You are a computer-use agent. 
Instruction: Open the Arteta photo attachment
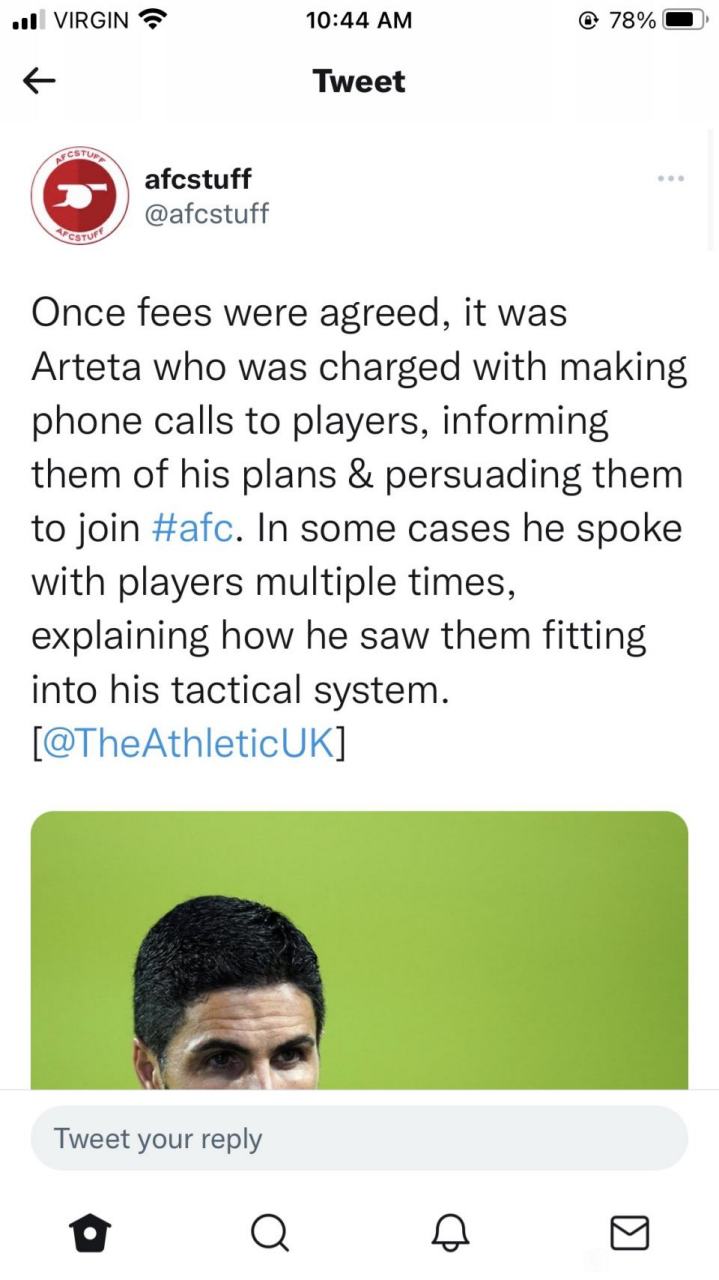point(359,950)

---

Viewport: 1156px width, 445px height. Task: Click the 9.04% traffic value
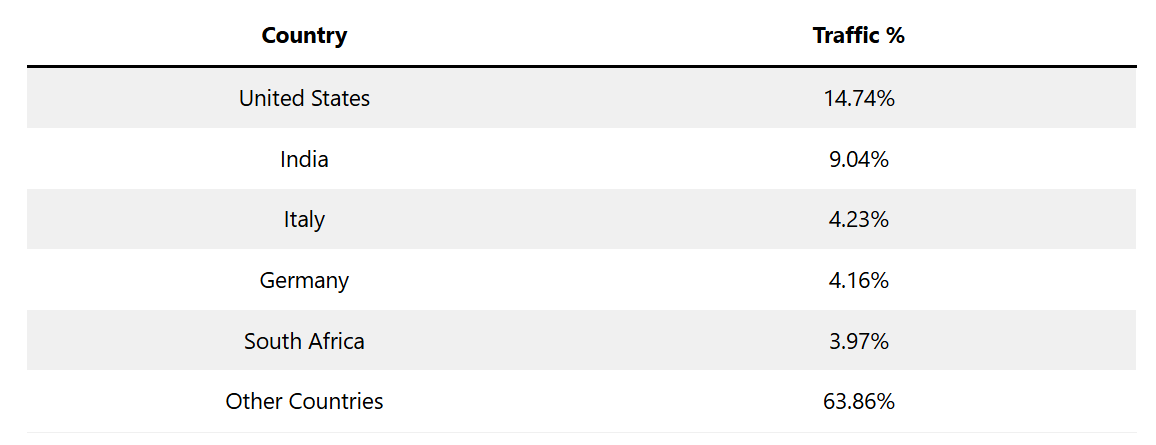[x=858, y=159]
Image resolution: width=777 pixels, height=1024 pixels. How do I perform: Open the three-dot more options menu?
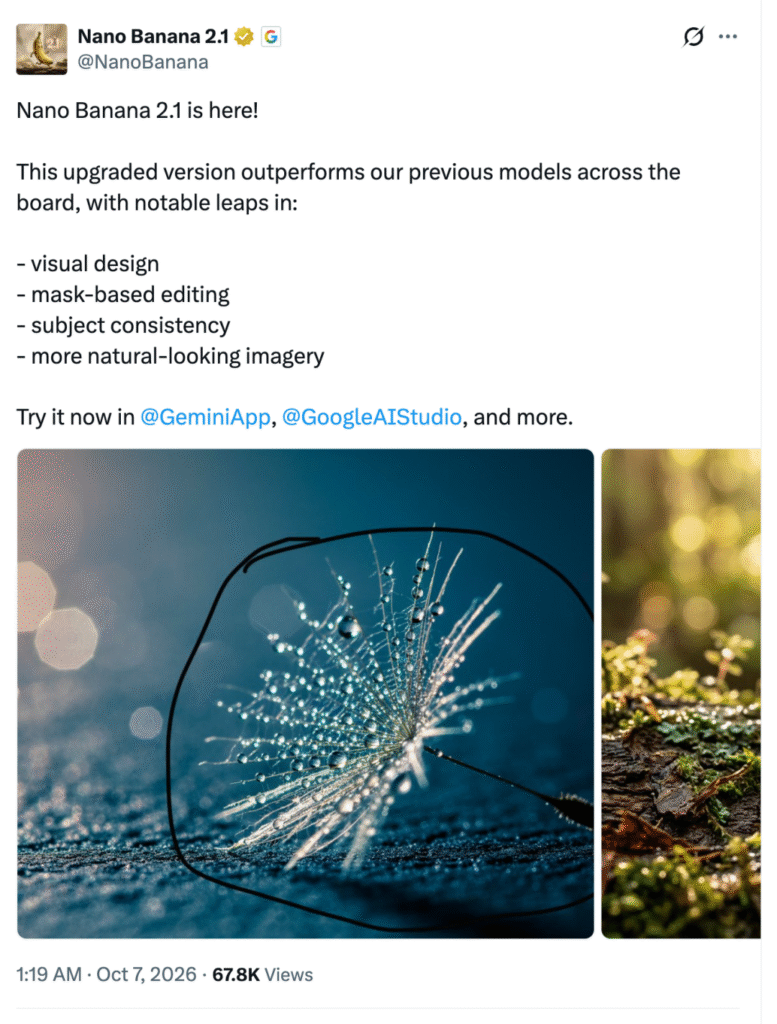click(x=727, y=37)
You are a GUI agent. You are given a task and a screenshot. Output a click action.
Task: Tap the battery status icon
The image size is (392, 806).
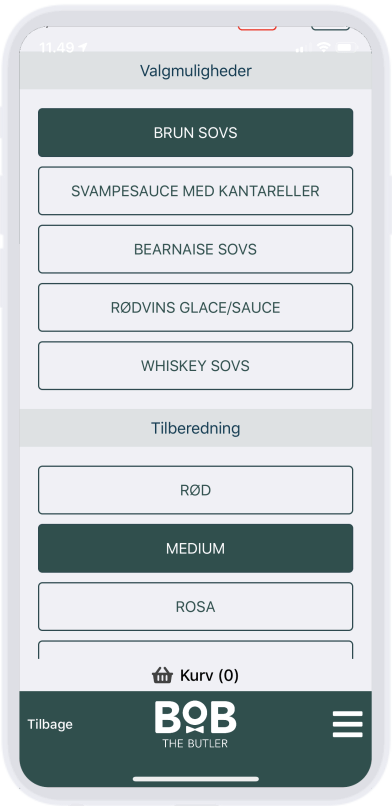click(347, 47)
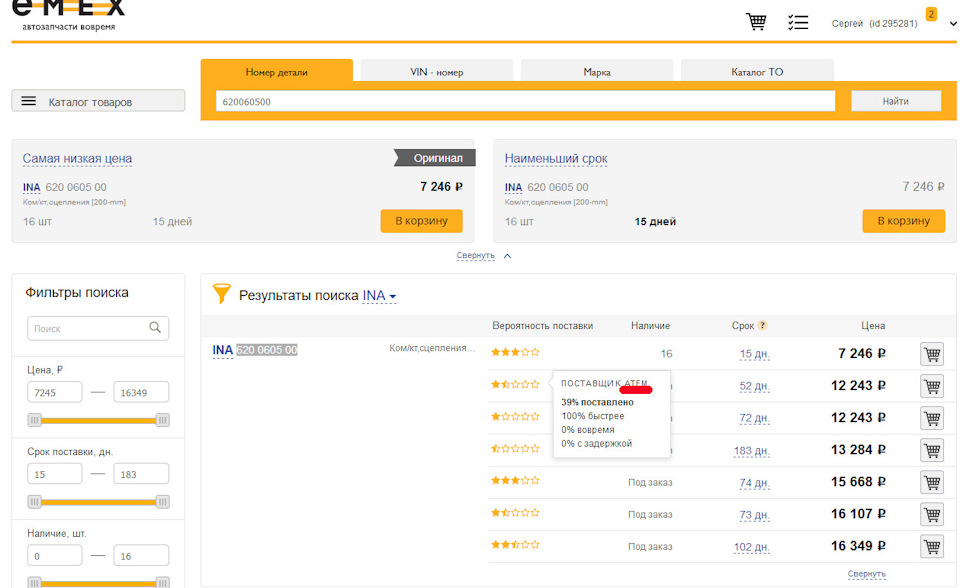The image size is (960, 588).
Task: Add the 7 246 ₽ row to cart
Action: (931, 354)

* * *

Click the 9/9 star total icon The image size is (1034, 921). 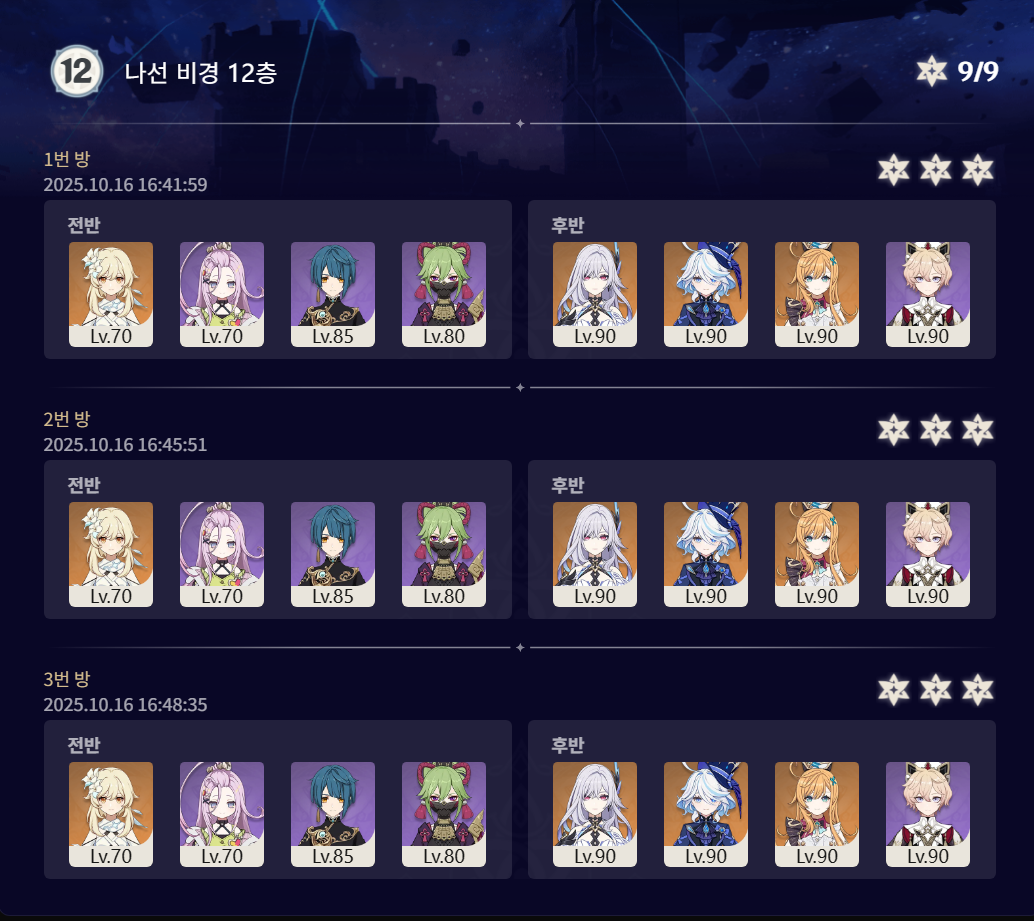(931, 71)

### ASSIGNED TASK
The only reply wanted is the number of lines in the records above containing the word "agent".

### TASK SOLUTION
2